Corta una oreja con petición de la segunda en una mansa y floja corrida de Las Ramblas
Antonio Ferrera dibujó naturales con gusto y clasicismo - Paloma Aguilar
ANDRÉS AMORÓS Madrid
La jerga psicológica actual habla de «resiliencia», esa capacidad de sobreponerse a las circunstancias adversas. La frase taurina es más hermosa: «crecerse en el castigo». (Miguel Hernández: «Como el toro me crezco en el castigo»). ¿Caben mejores ejemplos, en el toreo, que Padilla, Ferrera y Escribano? Podríamos decir que son tres toreros resilientes. (Preguntas de esta tarde: ¿Resilienciará el PSOE? ¡Quién sabe! ¿Resilienciará el Madrid? Supongo que sí. ¿Resilienciará España? ¡Dios quiera!).
A pesar del fútbol, casi se llena la plaza. Los toros de Las Ramblas frustran la tarde: flojos, sosos, sin casta ni emoción. Solamente Antonio Ferrera corta una oreja, sacando agua de un pozo medio seco.

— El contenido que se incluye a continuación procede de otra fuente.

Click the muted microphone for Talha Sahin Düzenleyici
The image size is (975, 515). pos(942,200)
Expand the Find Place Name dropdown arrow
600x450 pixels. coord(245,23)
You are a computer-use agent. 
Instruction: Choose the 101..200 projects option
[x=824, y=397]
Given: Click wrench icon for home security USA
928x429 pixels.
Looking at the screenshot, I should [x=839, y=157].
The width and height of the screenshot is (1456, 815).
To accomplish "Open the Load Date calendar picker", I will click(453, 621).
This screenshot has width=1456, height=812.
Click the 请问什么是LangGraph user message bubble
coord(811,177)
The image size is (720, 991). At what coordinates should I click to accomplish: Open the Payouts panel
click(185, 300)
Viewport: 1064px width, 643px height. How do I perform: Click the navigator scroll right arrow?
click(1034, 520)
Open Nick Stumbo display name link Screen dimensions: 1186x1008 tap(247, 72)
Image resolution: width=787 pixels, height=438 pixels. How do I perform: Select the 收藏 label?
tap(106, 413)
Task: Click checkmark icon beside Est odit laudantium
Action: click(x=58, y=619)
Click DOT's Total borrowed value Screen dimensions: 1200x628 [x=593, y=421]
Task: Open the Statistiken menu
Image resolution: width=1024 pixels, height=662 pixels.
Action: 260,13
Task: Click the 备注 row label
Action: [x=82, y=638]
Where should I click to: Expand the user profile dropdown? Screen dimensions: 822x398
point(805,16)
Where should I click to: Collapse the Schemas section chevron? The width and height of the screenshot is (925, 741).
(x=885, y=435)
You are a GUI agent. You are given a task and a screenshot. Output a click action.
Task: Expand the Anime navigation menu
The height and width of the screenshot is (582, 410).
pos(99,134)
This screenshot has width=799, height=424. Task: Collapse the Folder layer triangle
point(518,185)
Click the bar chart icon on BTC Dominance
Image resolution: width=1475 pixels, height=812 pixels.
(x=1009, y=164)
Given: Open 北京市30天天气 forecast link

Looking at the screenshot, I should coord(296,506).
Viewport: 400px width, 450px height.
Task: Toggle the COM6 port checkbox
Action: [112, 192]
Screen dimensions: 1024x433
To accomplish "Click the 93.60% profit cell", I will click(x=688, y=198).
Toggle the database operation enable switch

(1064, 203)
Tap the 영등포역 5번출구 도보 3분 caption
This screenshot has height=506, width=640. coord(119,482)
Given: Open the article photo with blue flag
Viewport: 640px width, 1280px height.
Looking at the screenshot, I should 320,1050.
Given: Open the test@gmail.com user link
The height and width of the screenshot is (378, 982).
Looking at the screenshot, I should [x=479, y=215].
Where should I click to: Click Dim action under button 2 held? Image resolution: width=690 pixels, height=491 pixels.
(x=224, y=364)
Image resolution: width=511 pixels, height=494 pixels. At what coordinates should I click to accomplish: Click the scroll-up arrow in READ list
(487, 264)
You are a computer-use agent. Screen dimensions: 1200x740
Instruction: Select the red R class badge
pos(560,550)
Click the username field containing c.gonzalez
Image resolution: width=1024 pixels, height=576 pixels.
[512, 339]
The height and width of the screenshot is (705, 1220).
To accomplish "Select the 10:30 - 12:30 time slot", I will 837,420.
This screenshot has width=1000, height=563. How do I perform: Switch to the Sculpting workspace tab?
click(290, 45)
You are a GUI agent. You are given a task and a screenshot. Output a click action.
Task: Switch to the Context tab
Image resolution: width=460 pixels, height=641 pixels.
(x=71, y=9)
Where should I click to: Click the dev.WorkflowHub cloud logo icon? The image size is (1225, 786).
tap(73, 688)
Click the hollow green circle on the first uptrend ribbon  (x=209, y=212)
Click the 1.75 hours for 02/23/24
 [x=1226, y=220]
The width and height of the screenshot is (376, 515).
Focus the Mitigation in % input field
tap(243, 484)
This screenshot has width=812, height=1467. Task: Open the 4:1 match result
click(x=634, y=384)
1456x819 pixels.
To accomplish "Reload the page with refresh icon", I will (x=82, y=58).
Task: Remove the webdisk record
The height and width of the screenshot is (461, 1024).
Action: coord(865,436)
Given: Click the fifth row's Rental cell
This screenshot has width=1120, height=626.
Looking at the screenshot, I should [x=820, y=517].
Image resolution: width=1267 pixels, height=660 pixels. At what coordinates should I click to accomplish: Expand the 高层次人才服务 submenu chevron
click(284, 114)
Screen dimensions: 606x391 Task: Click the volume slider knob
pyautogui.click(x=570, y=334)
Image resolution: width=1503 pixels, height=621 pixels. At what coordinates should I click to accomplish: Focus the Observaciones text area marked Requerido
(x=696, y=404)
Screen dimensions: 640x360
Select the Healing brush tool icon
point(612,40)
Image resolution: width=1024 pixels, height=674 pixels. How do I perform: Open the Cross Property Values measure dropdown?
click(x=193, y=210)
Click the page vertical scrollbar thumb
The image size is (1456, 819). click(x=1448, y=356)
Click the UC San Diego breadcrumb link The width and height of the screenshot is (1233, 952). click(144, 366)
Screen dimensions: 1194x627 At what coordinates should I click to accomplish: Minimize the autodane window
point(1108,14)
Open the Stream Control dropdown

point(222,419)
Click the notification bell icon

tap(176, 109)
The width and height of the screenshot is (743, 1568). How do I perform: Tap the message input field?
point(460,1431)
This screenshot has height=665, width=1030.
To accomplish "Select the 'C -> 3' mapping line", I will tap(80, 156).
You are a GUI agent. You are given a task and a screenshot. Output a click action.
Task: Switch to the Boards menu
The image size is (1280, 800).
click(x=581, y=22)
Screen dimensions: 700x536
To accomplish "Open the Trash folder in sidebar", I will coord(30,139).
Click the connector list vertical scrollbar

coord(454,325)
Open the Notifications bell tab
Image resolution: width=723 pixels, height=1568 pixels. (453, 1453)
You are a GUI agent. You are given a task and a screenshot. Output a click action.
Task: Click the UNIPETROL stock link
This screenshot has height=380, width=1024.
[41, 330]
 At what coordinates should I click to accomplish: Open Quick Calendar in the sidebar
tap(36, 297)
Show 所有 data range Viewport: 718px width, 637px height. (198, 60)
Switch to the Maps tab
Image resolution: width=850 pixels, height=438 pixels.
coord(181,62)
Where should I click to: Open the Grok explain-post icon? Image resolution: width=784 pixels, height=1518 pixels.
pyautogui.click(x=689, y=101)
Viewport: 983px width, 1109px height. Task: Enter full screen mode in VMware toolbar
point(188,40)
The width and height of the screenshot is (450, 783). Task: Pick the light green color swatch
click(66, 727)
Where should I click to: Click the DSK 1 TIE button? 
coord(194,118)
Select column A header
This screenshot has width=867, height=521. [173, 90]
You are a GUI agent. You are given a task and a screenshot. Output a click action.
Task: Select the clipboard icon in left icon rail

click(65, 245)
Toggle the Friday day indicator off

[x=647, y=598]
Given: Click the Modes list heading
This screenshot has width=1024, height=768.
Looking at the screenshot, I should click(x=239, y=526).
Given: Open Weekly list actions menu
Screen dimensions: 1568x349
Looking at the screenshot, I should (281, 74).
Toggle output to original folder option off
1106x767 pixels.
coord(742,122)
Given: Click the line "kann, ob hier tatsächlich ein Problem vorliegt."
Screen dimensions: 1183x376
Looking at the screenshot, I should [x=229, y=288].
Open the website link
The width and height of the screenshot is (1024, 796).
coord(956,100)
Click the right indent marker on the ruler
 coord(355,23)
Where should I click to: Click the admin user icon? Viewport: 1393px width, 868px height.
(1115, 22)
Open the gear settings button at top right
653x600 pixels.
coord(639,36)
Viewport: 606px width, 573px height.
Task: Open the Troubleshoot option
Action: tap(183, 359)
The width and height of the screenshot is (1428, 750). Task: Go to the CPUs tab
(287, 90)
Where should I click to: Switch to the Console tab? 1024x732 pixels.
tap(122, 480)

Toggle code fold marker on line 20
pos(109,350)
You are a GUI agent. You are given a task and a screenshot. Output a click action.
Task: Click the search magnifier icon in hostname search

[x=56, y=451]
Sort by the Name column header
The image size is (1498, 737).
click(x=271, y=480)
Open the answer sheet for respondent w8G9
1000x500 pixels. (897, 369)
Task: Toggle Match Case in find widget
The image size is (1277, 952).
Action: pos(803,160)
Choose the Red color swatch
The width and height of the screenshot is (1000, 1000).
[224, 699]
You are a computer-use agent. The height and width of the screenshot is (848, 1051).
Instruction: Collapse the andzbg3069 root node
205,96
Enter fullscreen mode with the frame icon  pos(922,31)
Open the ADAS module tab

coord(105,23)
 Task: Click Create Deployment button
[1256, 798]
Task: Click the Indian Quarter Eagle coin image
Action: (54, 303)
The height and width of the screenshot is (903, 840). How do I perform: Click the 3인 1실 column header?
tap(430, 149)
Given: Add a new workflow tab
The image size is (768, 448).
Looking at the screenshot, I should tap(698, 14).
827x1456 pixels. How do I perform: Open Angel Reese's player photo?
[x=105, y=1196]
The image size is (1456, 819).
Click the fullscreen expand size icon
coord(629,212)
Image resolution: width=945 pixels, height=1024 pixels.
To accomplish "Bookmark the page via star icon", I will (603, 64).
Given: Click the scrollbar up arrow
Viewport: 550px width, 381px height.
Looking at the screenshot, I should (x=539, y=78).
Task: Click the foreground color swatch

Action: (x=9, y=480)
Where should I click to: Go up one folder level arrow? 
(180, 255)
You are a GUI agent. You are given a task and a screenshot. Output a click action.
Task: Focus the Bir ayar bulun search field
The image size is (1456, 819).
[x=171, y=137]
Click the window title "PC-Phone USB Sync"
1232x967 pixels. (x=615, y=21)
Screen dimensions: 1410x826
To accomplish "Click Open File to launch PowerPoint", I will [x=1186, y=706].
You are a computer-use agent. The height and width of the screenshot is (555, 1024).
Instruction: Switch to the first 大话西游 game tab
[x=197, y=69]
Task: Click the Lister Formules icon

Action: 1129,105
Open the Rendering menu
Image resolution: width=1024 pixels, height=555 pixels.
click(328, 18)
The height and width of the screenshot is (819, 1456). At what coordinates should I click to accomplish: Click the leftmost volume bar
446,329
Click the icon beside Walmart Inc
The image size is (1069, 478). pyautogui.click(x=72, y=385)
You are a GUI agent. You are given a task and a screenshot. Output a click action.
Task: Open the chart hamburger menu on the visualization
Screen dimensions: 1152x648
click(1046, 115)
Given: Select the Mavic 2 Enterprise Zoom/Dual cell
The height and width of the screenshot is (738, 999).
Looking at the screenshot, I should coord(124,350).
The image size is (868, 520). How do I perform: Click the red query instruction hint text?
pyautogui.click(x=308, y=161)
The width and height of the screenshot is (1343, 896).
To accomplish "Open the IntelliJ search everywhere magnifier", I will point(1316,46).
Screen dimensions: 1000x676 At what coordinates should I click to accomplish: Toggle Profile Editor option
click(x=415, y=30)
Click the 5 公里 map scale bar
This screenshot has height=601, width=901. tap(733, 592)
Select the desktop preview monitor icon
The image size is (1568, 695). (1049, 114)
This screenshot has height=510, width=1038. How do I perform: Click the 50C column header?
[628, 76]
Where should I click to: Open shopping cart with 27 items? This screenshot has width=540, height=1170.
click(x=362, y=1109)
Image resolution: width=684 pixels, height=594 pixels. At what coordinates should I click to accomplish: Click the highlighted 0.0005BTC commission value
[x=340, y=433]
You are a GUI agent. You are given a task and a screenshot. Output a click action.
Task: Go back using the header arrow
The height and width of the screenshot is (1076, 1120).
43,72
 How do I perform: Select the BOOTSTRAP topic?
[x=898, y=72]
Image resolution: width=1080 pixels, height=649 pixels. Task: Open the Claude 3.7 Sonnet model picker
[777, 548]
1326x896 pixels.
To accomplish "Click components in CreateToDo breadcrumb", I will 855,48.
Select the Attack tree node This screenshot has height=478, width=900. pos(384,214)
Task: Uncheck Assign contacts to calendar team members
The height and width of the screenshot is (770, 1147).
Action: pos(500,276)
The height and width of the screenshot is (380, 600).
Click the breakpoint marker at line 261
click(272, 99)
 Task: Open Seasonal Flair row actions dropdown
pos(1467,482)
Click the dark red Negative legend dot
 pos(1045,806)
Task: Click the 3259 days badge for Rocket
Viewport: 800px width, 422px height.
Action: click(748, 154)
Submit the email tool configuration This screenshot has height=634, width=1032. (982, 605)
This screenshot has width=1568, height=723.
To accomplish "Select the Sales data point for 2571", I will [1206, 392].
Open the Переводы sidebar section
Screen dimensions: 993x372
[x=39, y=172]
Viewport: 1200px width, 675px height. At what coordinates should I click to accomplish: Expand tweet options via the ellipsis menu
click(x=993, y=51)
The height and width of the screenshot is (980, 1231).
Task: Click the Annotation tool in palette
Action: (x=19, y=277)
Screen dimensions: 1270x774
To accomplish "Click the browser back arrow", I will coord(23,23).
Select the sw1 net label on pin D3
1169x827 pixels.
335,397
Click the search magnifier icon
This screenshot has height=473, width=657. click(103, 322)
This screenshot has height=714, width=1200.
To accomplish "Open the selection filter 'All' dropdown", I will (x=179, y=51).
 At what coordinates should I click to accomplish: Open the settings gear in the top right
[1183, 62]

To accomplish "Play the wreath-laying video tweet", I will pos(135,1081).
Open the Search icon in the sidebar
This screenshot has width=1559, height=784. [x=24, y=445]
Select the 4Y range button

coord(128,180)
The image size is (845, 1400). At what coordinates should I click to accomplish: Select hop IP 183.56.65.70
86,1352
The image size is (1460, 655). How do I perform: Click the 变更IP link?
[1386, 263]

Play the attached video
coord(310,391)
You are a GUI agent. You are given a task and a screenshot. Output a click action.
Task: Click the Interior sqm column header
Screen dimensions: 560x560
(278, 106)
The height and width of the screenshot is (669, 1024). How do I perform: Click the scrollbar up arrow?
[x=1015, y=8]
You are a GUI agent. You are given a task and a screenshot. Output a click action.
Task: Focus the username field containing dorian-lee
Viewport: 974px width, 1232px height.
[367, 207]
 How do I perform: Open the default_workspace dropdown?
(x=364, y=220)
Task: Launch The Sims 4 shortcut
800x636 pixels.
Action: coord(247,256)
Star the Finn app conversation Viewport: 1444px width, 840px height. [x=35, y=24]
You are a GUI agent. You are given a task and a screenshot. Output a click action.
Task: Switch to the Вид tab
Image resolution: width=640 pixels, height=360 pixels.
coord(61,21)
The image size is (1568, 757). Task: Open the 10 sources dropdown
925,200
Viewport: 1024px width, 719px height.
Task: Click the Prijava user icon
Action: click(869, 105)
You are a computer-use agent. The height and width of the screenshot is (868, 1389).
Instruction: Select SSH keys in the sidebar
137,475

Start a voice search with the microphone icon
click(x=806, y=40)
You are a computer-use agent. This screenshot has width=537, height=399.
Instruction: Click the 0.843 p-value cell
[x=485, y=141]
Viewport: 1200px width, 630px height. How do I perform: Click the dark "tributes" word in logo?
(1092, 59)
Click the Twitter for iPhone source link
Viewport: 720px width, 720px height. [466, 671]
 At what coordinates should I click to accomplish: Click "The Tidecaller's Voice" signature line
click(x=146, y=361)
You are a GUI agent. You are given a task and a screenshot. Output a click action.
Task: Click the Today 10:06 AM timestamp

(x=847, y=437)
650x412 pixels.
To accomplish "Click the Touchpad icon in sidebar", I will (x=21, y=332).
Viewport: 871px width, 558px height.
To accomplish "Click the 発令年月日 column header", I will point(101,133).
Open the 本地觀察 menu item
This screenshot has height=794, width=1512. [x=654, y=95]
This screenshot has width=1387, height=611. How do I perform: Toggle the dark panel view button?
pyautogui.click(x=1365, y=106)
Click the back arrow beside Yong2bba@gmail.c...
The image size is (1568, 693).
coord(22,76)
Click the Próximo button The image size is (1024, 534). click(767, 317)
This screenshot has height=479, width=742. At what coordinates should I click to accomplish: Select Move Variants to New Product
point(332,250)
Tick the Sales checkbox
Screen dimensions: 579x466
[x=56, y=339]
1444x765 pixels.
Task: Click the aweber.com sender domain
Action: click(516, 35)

Más allá de los ruedos, Juan José Padilla es un héroe popular, un ejemplo. Después de una gravísima cornada, ha logrado éxitos tan grandes como abrir la Puerta del Príncipe. El primero, de salida, ya canta su flojedad; en la primera vara, se desinfla como un globo pero el presidente lo mantiene: bronca lógica. Comparten banderillas los tres maestros en los tres primeros. El toro es una birria total; intenta mantenerlo: un triste espectáculo. Mata fácil. En el cuarto, un manso casi total, tira de todos sus recursos, que son muchos, para animar una tarde mortecina: cinco largas de rodillas; banderillas al violín; muletazos con gran oficio, hasta que se raja a tablas y muere en chiqueros.
Manuel Escribano probó la amargura del olvido, renació con los miuras, indultó a un gran Victorino, sufrió un muy grave percance. El tercero, veleto, protestado de salida, echa las manos por delante. Le aguanta, bajándole la mano, pero el toro se para, se le queda debajo. Mata fácil. Recibe al último a portagayola; emociona en el tercer par al quiebro, saliendo del estribo. Comienza con dos pases cambiados, parece que va a haber faena hasta que el toro se apaga; el torero se justifica por su entrega y valor pero lo estropea con la espada
Un percance paró a Antonio Ferrera un par de temporadas. Llega ahora con el atractivo (y la responsabilidad) de ser el clarísimo triunfador de la Feria de Abril, tanto con el toro duro como con el noble y flojo: las dos caras de una auténtica figura. Recibe al segundo con templadas verónicas. Aunque el toro da para muy poco, dos ayudados por bajo y un cambio de mano levantan un clamor. Cuando el toro se para, recurre a los naturales de frente, uno a uno. Todo lo ha hecho con torería y clasicismo… pero sin toro.
Un poquito más –sólo eso– aguanta el quinto; a cambio, embiste con la cara a media altura. Lo saca del caballo toreando, con una chicuelina (ahora mismo, es el único que hace esto, en la escuela de Gallito). Se luce en los pares: andando, citando de espaldas y quebrando por dentro. En un cambio de mano, ve que el toro va mejor por la izquierda y logra ligar naturales clásicos, aguantando parones, que desembocan casi en un circular. El público está con él: aunque la espada queda desprendida, logra que se conceda la oreja y muchos piden la segunda. No ha sido una faena redonda, completa (con tan poco toro, no era posible), pero sí plena de torería. Ha logrado evolucionar de diestro bullanguero a torero clásico, que busca el viejo ideal (el de Gallito, tantas tardes; el de Luis Miguel, el 2 de octubre de 1952, en Vista Alegre) de la lidia completa: dominar a todos los toros y todas las suertes. En este camino, Ferrera concentra la atención de los aficionados. Una vez más, recurro a Shakespeare: «La madurez lo es todo». Ahora mismo, Antonio Ferrera vive una etapa de dorada madurez. Madrid lo espera.